Copy out the memorial post below word for word, from its title to its final sentence.

**Document extract**
--
In Memoriam - A Sad Reminder
Today I got the sad news that a friend of mine passed away this weekend after enduring months in a hospital with inoperable brain tumors. His name was Maxi, he was less than 40 years old and basically a very good person. I haven't seen him in years but we always knew a bit about each other's life through a common friend and he had a place in my heart.
When I was a kid, Amparito -a woman from Spain that used to work for my grandmother for more than 40 years-, used to tell me bedtime stories each time I spent the night at my grandparents house. One that stuck with me forever is one that many "sensitive" people may find disturbing to tell a kid.
Here is how her story goes: In Spanish, "Death" is "Muerte". From time to time she would pick up my hand, palm up, and slighlty move my fingers forward. Then she would show me the big "M" in the middle of the palm and say: "That M that you see there is in any hand in the world. In some cases is more noticeable, in some cases is almost invisible, but it is always there and there is a reason to it. It's a reminder for us that the only sure thing in life is death".
This story never creep me out nor gave me nightmares. On the contrary, I was fascinated by it and looking back I think it was pretty liberating. It made me realized at a young age that no matter what, there is an end to our experience in this world and that it was up to me to make that experience a good, valid one.
--
**Extracted records**
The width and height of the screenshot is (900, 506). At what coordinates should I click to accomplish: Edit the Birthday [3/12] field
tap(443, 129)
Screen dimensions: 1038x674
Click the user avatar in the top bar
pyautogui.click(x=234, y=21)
--
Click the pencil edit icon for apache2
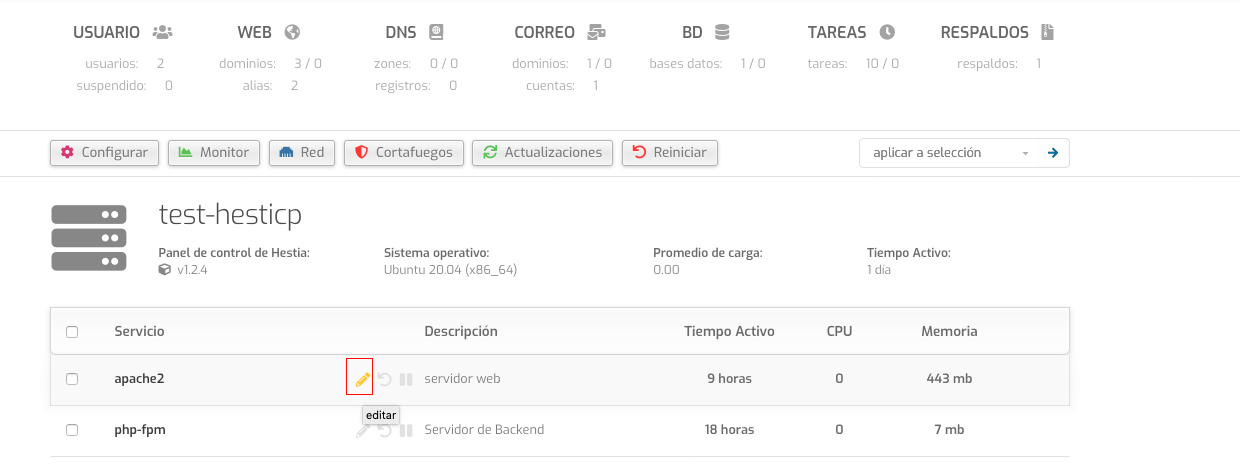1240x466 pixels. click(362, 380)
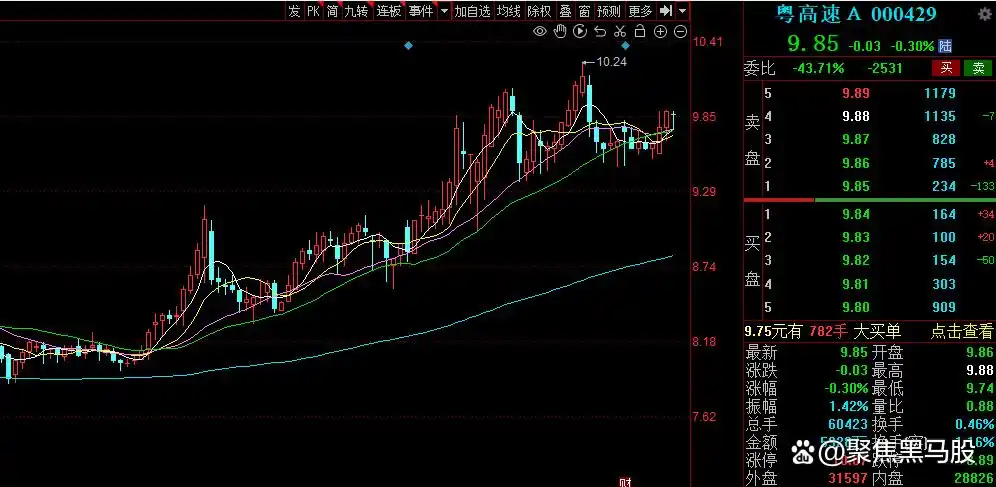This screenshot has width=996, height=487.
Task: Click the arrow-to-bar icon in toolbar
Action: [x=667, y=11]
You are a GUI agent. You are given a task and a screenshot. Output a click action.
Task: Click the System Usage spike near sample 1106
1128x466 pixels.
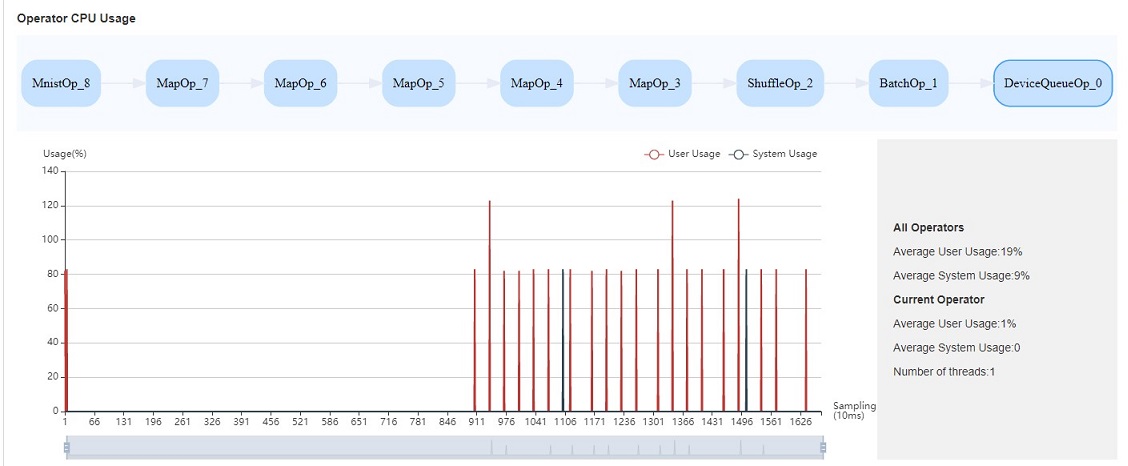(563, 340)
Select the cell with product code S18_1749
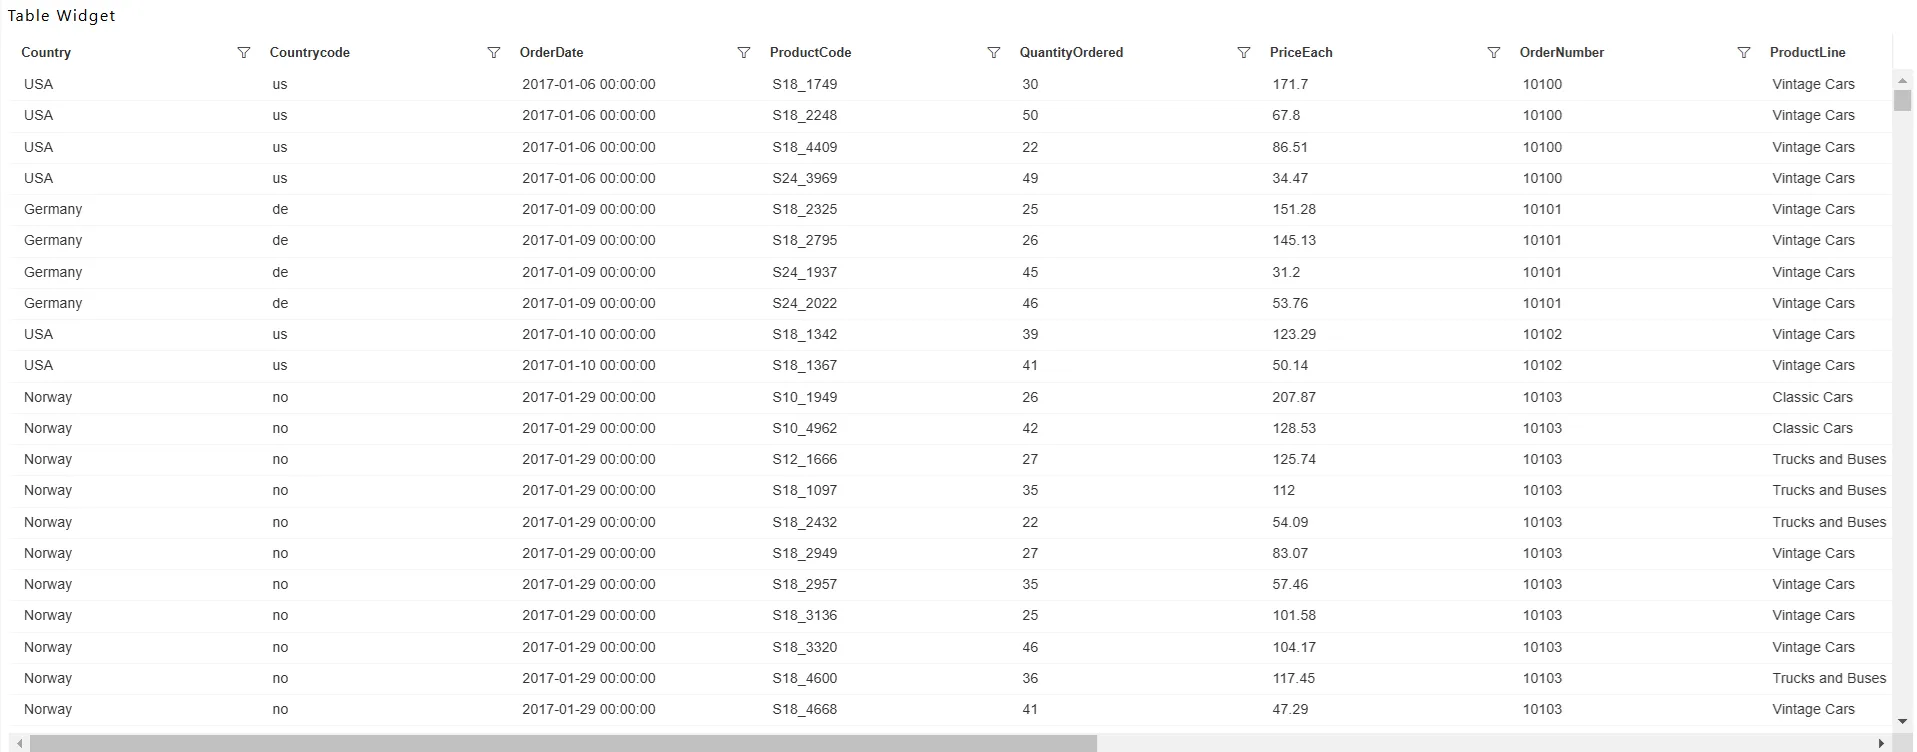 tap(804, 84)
--
**Solution to the problem**
In Memoriam - A Sad Reminder
Today I got the sad news that a friend of mine passed away this weekend after enduring months in a hospital with inoperable brain tumors. His name was Maxi, he was less than 40 years old and basically a very good person. I haven't seen him in years but we always knew a bit about each other's life through a common friend and he had a place in my heart.
When I was a kid, Amparito -a woman from Spain that used to work for my grandmother for more than 40 years-, used to tell me bedtime stories each time I spent the night at my grandparents house. One that stuck with me forever is one that many "sensitive" people may find disturbing to tell a kid.
Here is how her story goes: In Spanish, "Death" is "Muerte". From time to time she would pick up my hand, palm up, and slighlty move my fingers forward. Then she would show me the big "M" in the middle of the palm and say: "That M that you see there is in any hand in the world. In some cases is more noticeable, in some cases is almost invisible, but it is always there and there is a reason to it. It's a reminder for us that the only sure thing in life is death".
This story never creep me out nor gave me nightmares. On the contrary, I was fascinated by it and looking back I think it was pretty liberating. It made me realized at a young age that no matter what, there is an end to our experience in this world and that it was up to me to make that experience a good, valid one.